Although Brisco garnered critical adoration from day one, and the feature-length pilot started strong, ratings quickly trailed off from there. To their credit, Fox had enough faith to allow it a full season of twenty-seven episodes, but it would prove to be one-and-done for Brisco. While there are a lot of things you might look to for an explanation of its short lifespan (audience apathy, the Friday night death slot, Bruce Campbell's enormous chin), I think the cancellation may simply have come down to Fox having to make a Sophie's Choice between Brisco County and The X-Files. Both were relatively expensive shows, both aired on the same night, and both were cult faves more than they were mainstream hits.

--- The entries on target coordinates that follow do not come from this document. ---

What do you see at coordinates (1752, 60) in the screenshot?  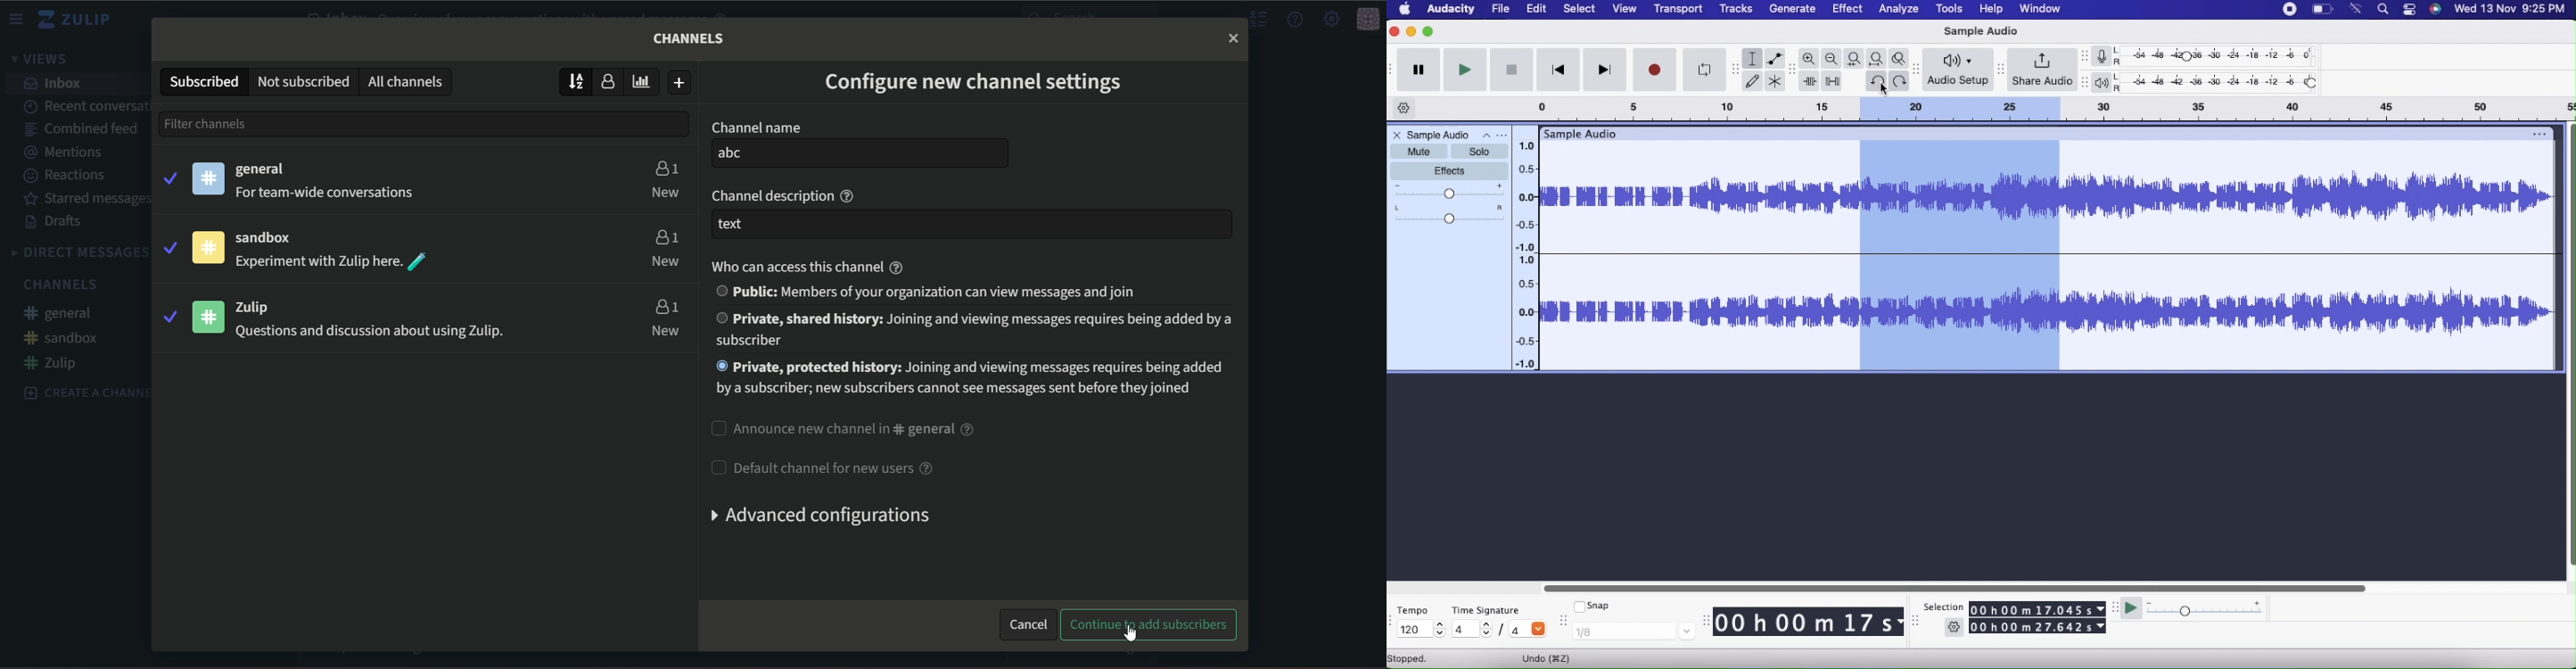 I see `Selection tool` at bounding box center [1752, 60]. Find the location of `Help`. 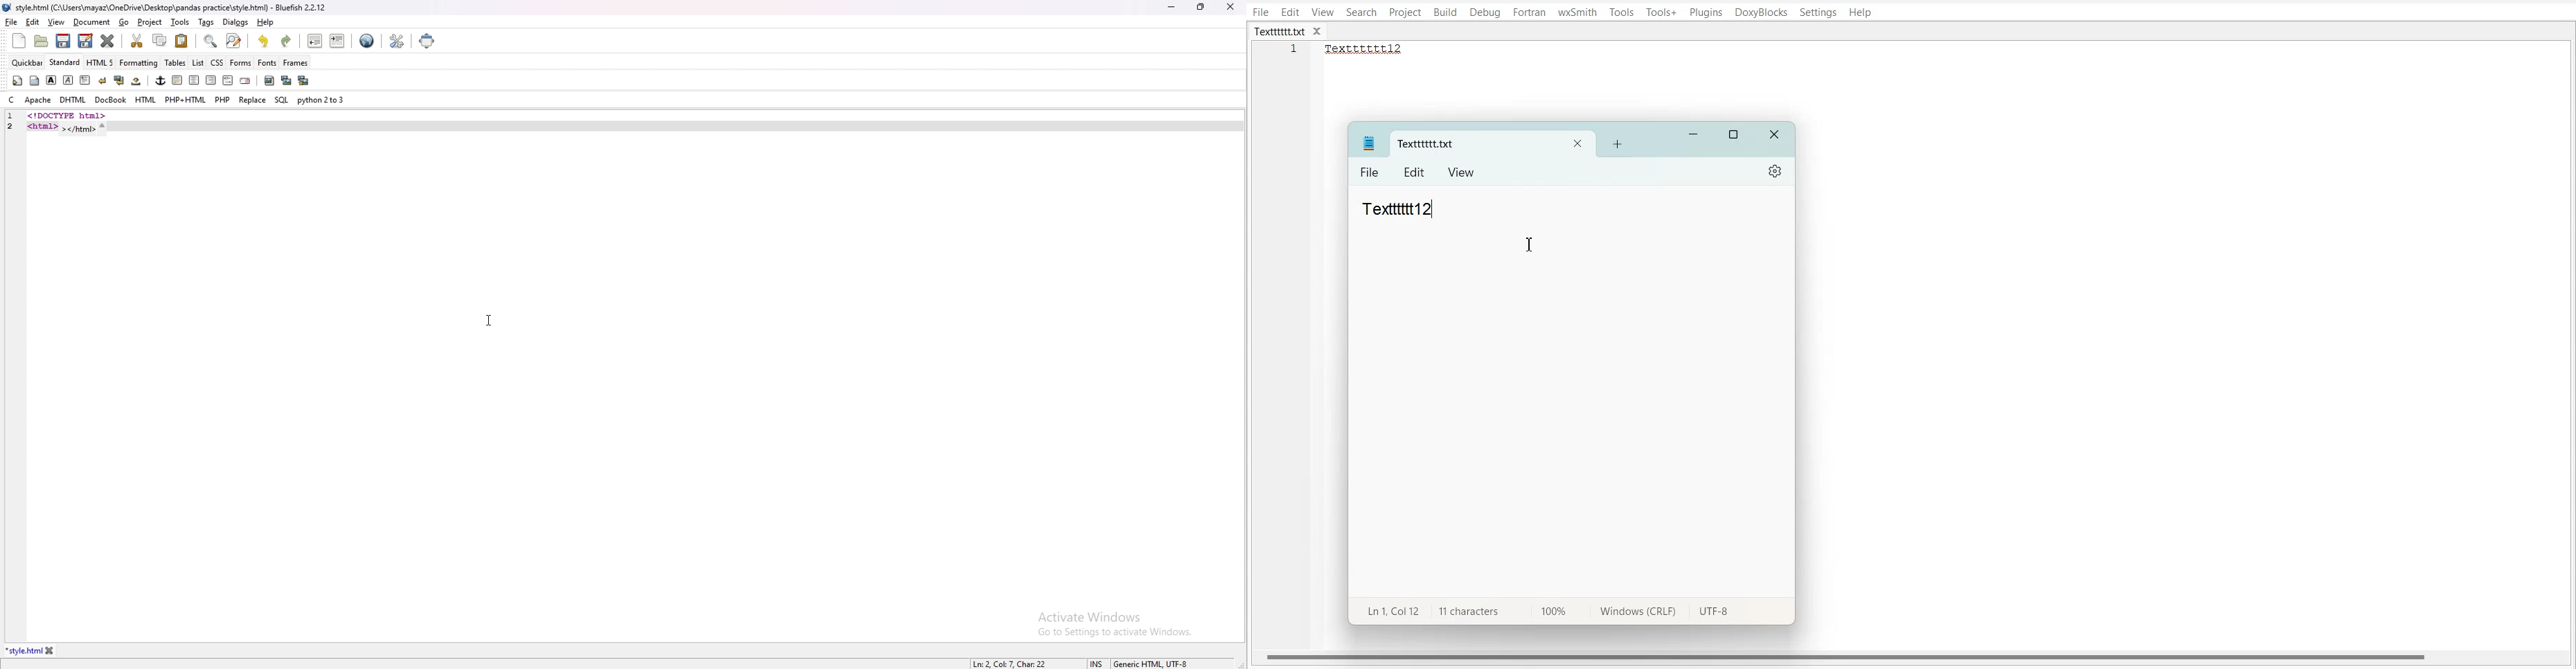

Help is located at coordinates (1860, 13).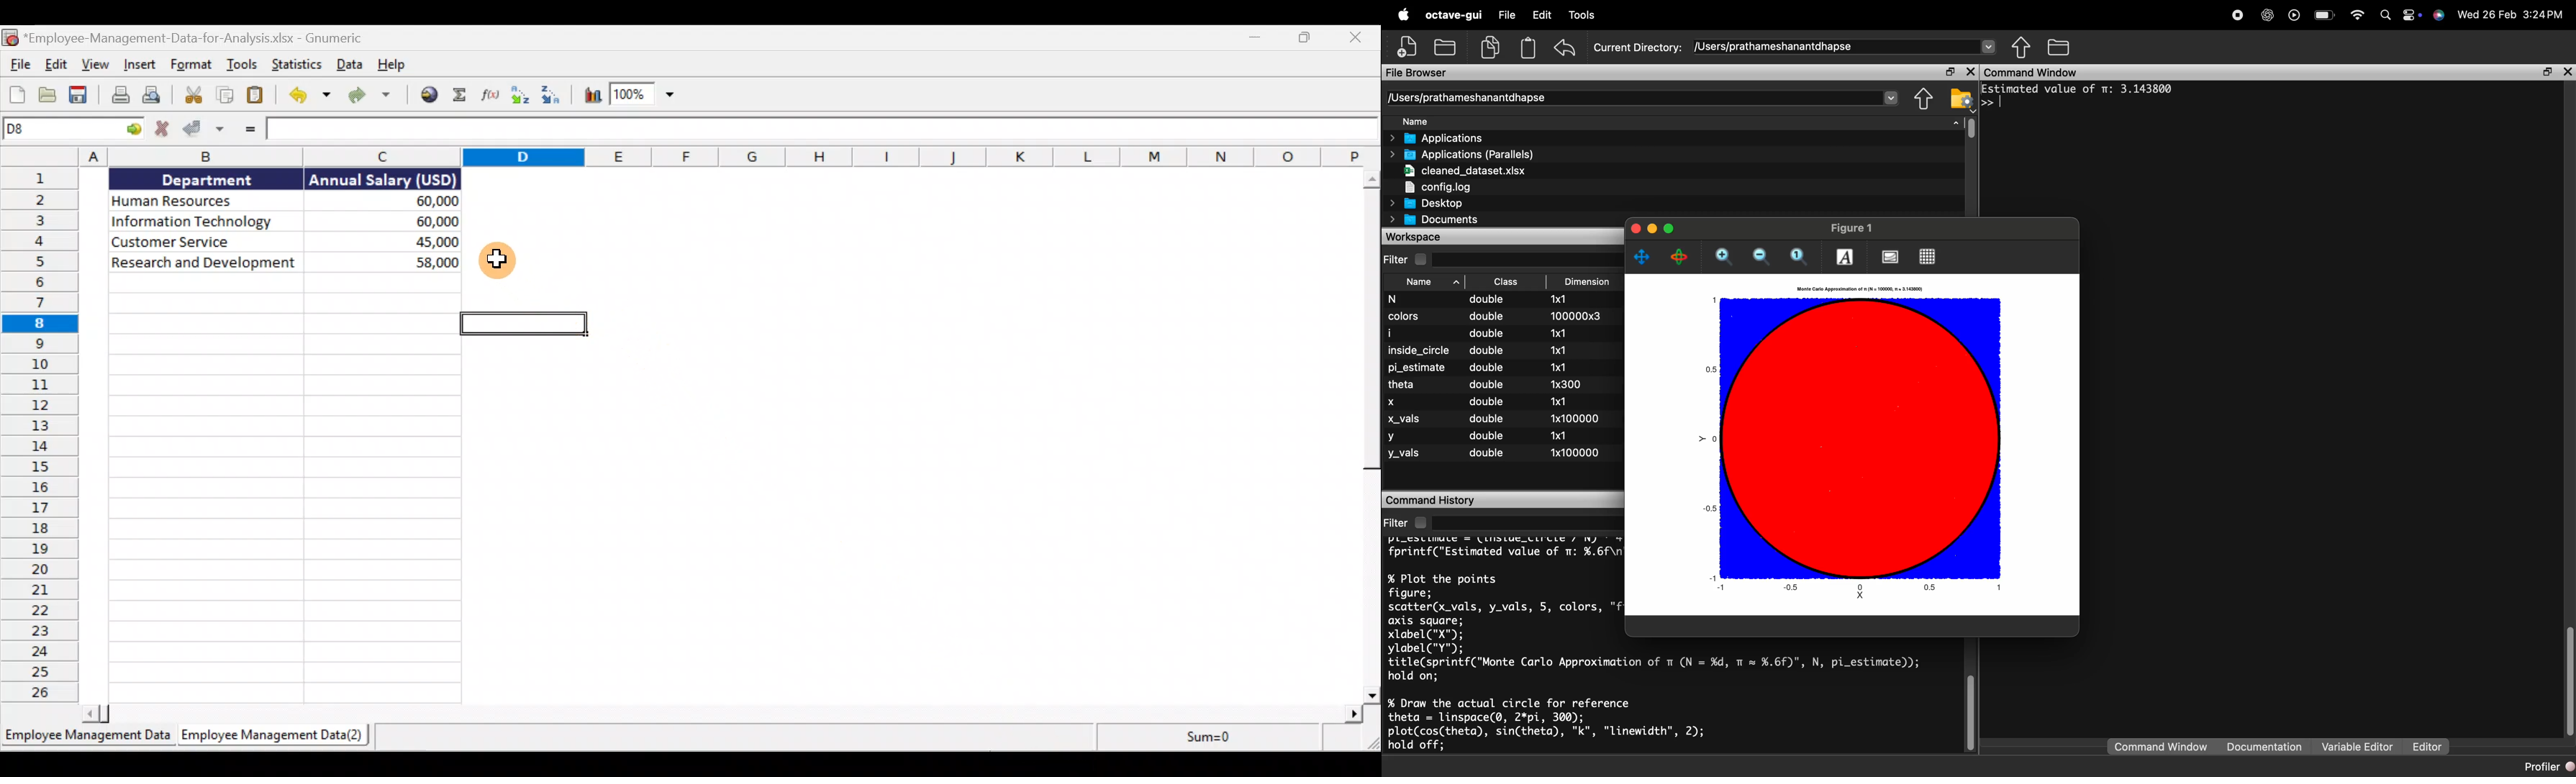 The width and height of the screenshot is (2576, 784). Describe the element at coordinates (1366, 435) in the screenshot. I see `Scroll bar` at that location.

The difference, however, is that Brisco was produced by Warner Bros. whereas X-Files was produced by Twentieth Century Fox. I think, more than anything else, that's what did in Brisco County. With an ownership stake in the property, Fox just had more incentive to demonstrate faith in The X-Files even in the face of low ratings (that faith, by the way, was rewarded ten-fold, so they probably made the right choice anyway). Nonetheless, despite its brief life, The Adventures of Brisco County Jr. is available on home video today and is relatively inexpensive, especially considering the hours of quality programming you're going to get. Give it a watch.

* Other Fugitive connections: Brisco's saloon singer love interest Dixie was played by Kelly Rutherford, eventually Richard Kimble's murdered wife Helen, and writer John McNamara would serve as The Fugitive's showrunner.